SemiAnalysis Explains Why Falling H100 Spot Prices Might Not Necessarily Mean Weaker GPU Demand

There’s lots of information to be gleaned from how GPUs are being priced in markets around the world.

H100 spot prices have been falling and are now sitting at around $2.42 per hour, roughly 40% below the peak they hit in May. For many observers, that chart looks like a warning sign — a market cooling off, enthusiasm running out of steam.

Research firm SemiAnalysis thinks that reading misses something important about how GPU markets actually work. The distinction they’re drawing is between spot pricing and contract pricing. Spot and on-demand markets are where companies run proof-of-concept evaluations, one-off experiments, burst workloads, and capacity overflow — the kind of flexible, short-term compute usage that doesn’t commit anyone to anything. Contract markets, where buyers sign 1-year or longer agreements, are where production workloads actually live: planned, recurring, revenue-bearing inference or training jobs that companies are willing to make long-term financial commitments to support.

Those two markets are telling very different stories right now. SemiAnalysis’s own neocloud survey of 1-year H100 contract prices shows them climbing from a trough of roughly $1.70 per hour in late 2024 to around $2.65 per hour today. This is the opposite of what’s happening in spot markets, and that divergence is the signal worth paying attention to.

The interpretation SemiAnalysis offers is that serious buyers are moving out of the opportunistic spot market and locking in term capacity instead — which is what a company does when it’s running AI in production, not when it’s still figuring out whether AI is worth the investment. A business spinning up a chatbot POC buys spot. A business running customer-facing inference at scale signs a contract.
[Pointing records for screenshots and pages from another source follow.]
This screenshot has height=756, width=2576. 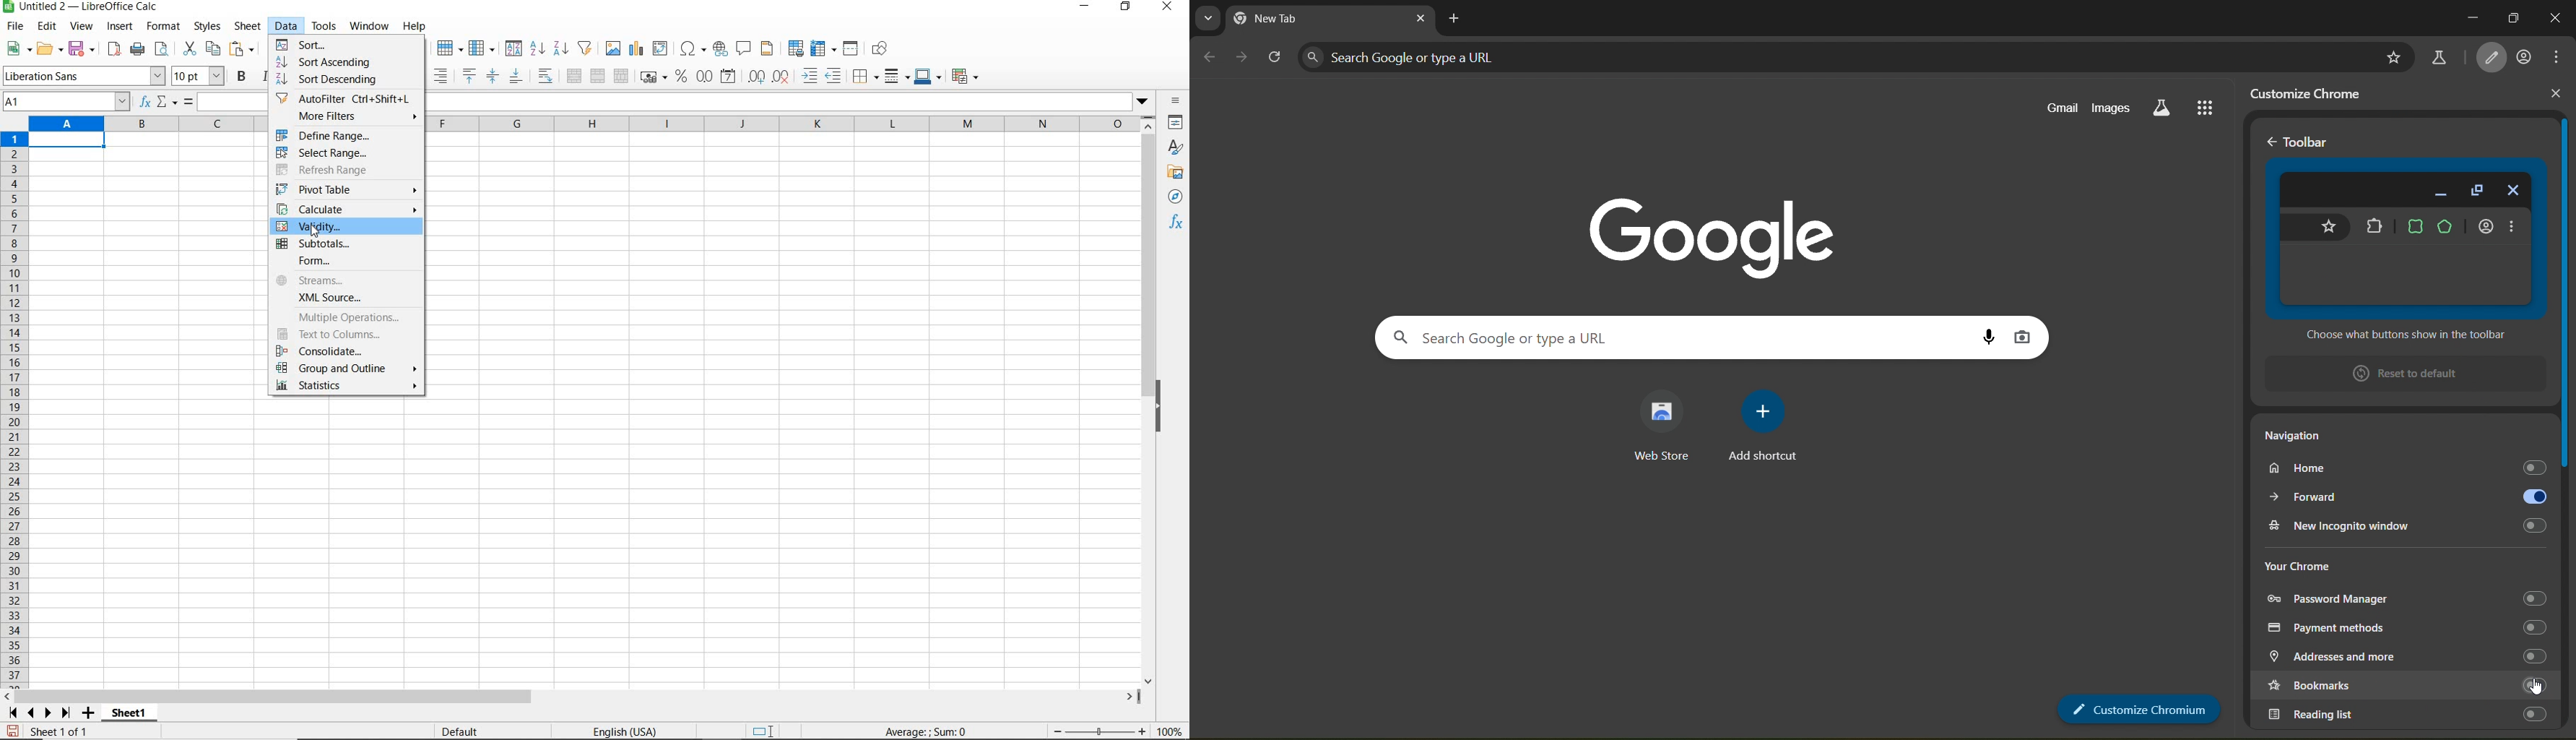 What do you see at coordinates (339, 170) in the screenshot?
I see `refresh range` at bounding box center [339, 170].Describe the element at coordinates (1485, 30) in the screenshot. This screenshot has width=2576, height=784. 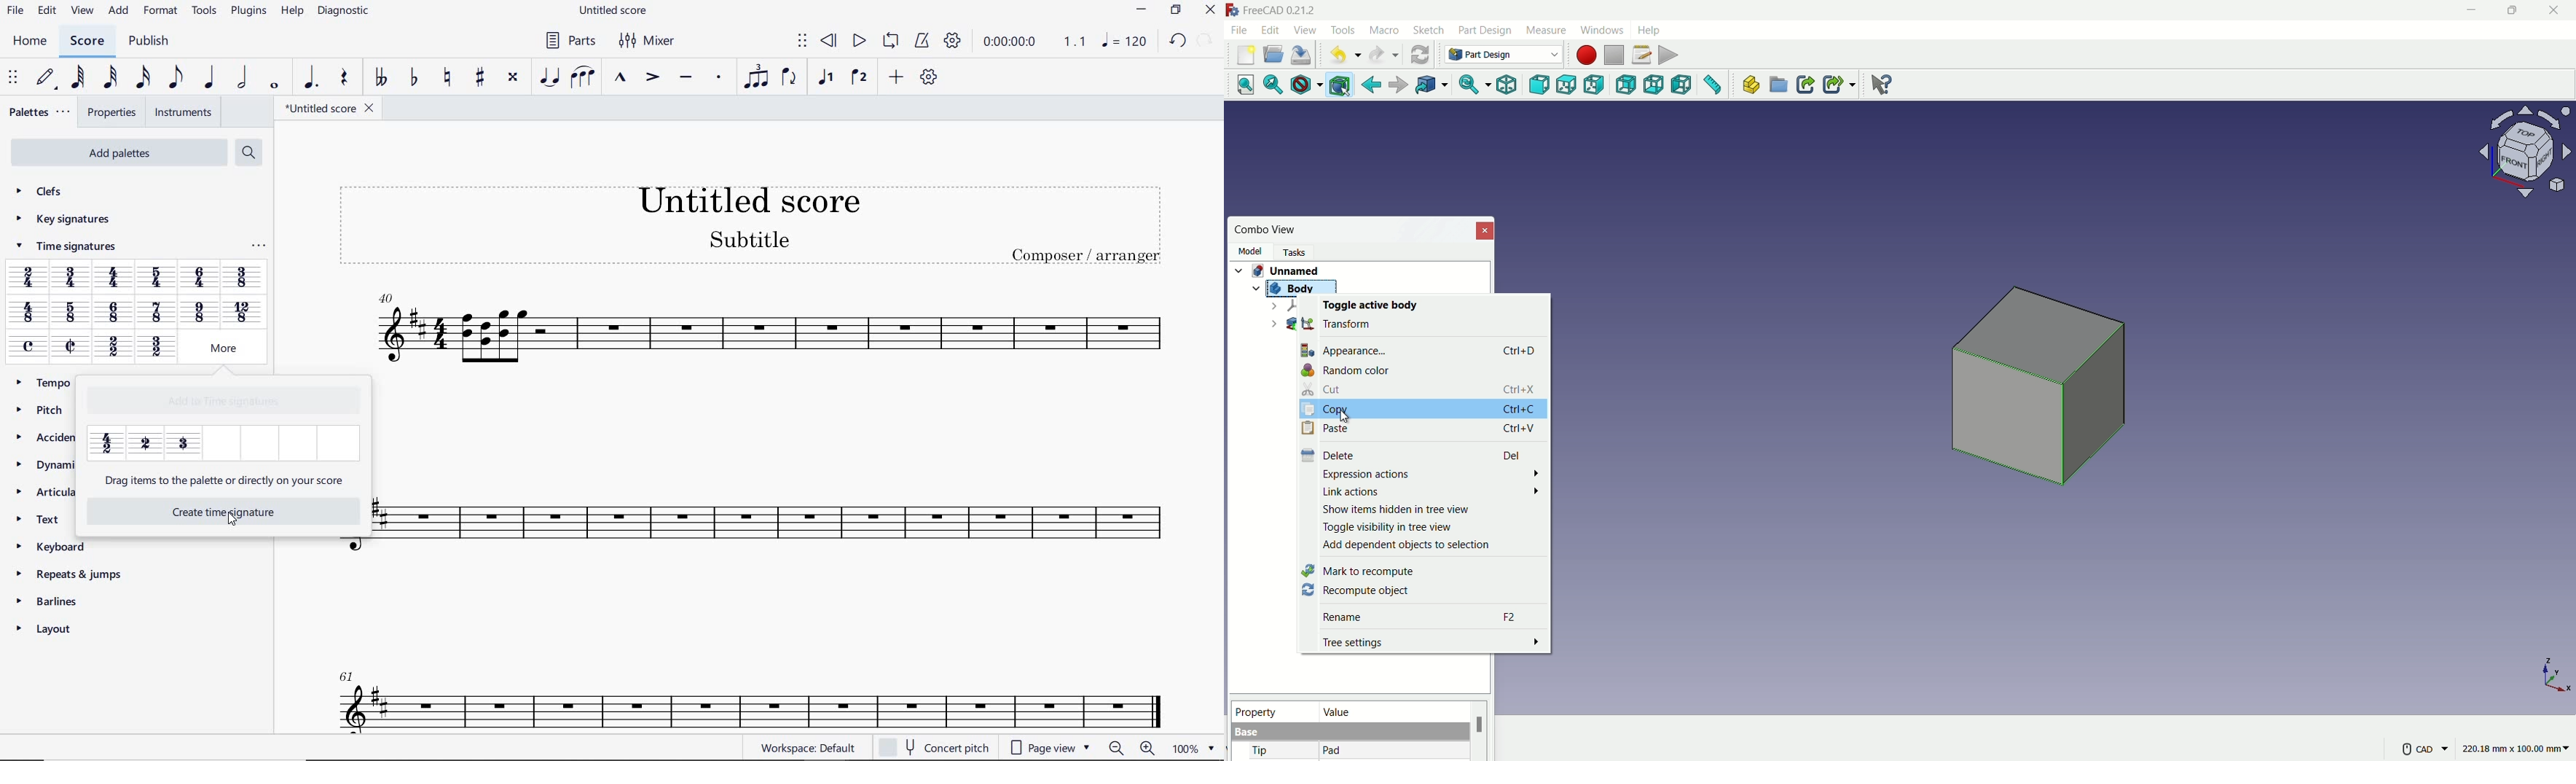
I see `part design` at that location.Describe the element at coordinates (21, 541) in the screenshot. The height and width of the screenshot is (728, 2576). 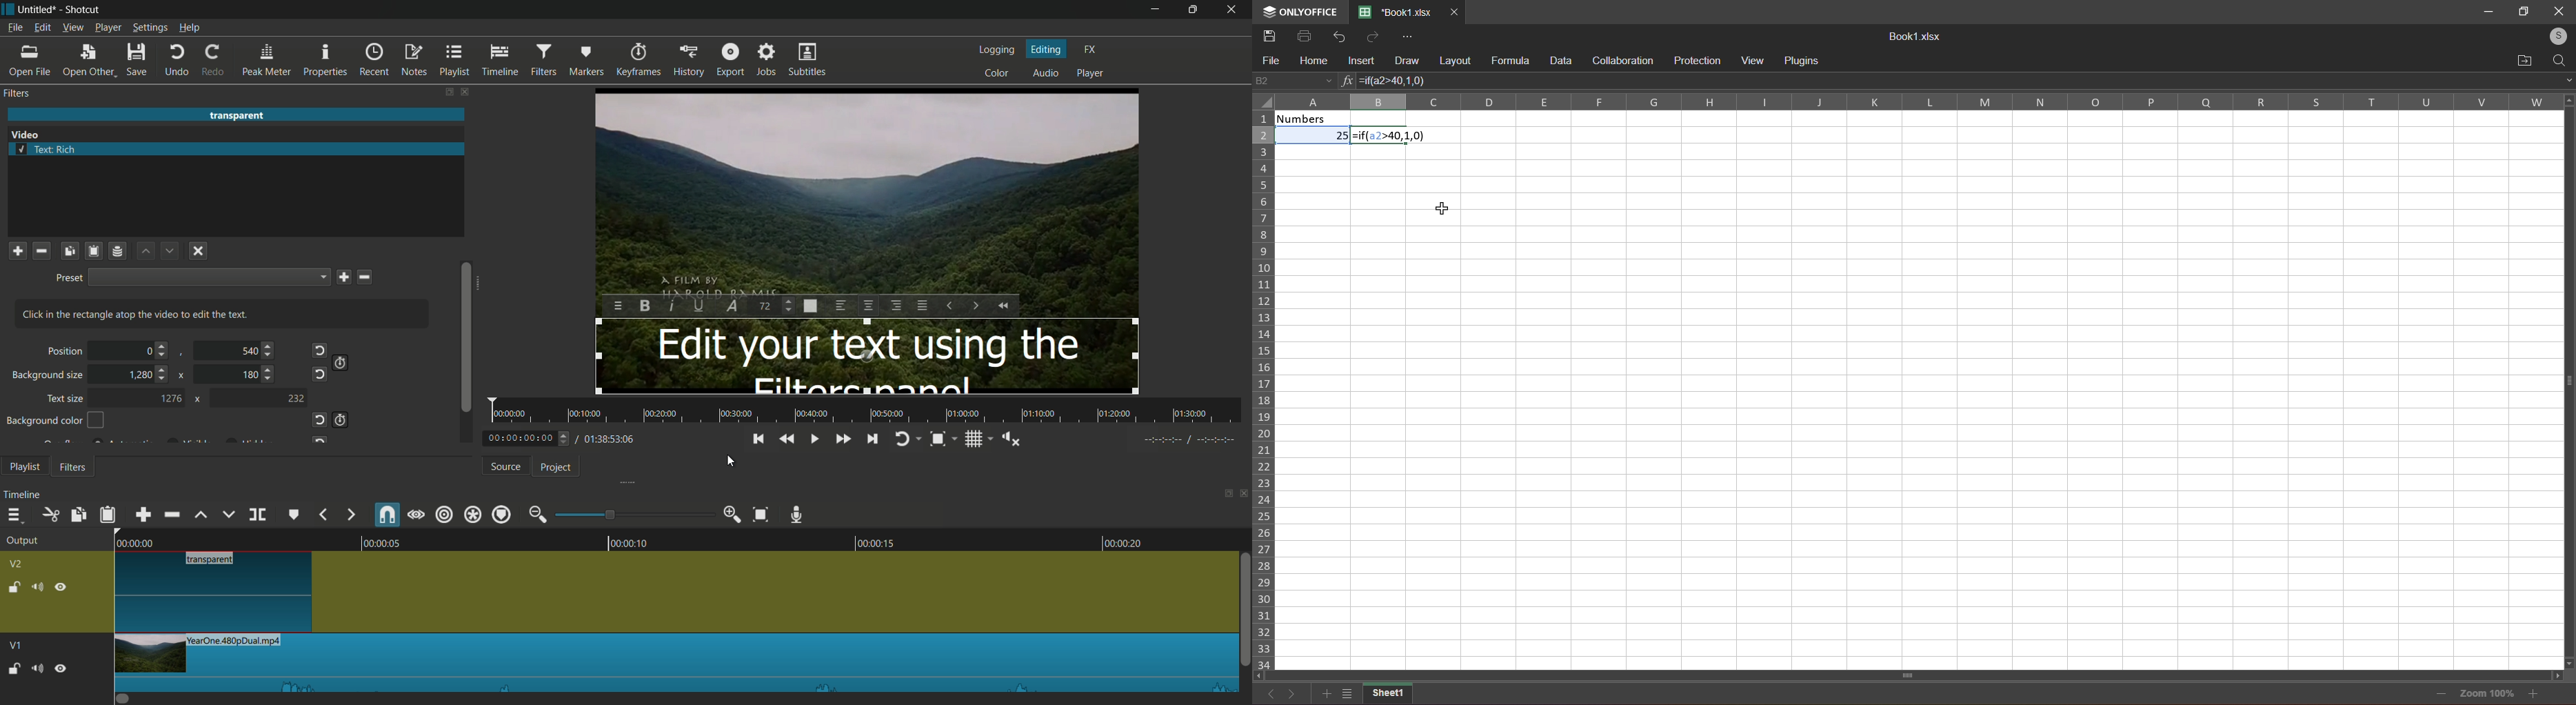
I see `output` at that location.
Falling spot prices under those conditions aren’t evidence that demand is weakening. They’re more consistent with a maturing market where the exploratory, experimental layer of demand is giving way to the kind of committed, production-scale deployment that shows up in contract pricing. The volatility in spot pricing is, in part, a reflection of how much of the early GPU land rush was driven by companies kicking tires rather than running real workloads.

This also fits with what’s been happening more broadly in the AI infrastructure space. GPU rental prices had more than doubled since January 2026 as the newest Blackwell-generation chips commanded increasingly steep rates, with demand from frontier model training and production inference both growing. The overbuilding narrative that circulated earlier in 2025 — partly fueled by DeepSeek’s efficiency claims — looks harder to sustain when the contract market is moving in the direction it is.

SemiAnalysis tracks these dynamics in their GPU pricing index and argues it’s the contract market, not the spot index, that reflects where durable AI workloads are actually going. For anyone trying to read the health of the AI compute market from a single price chart, that’s a useful corrective.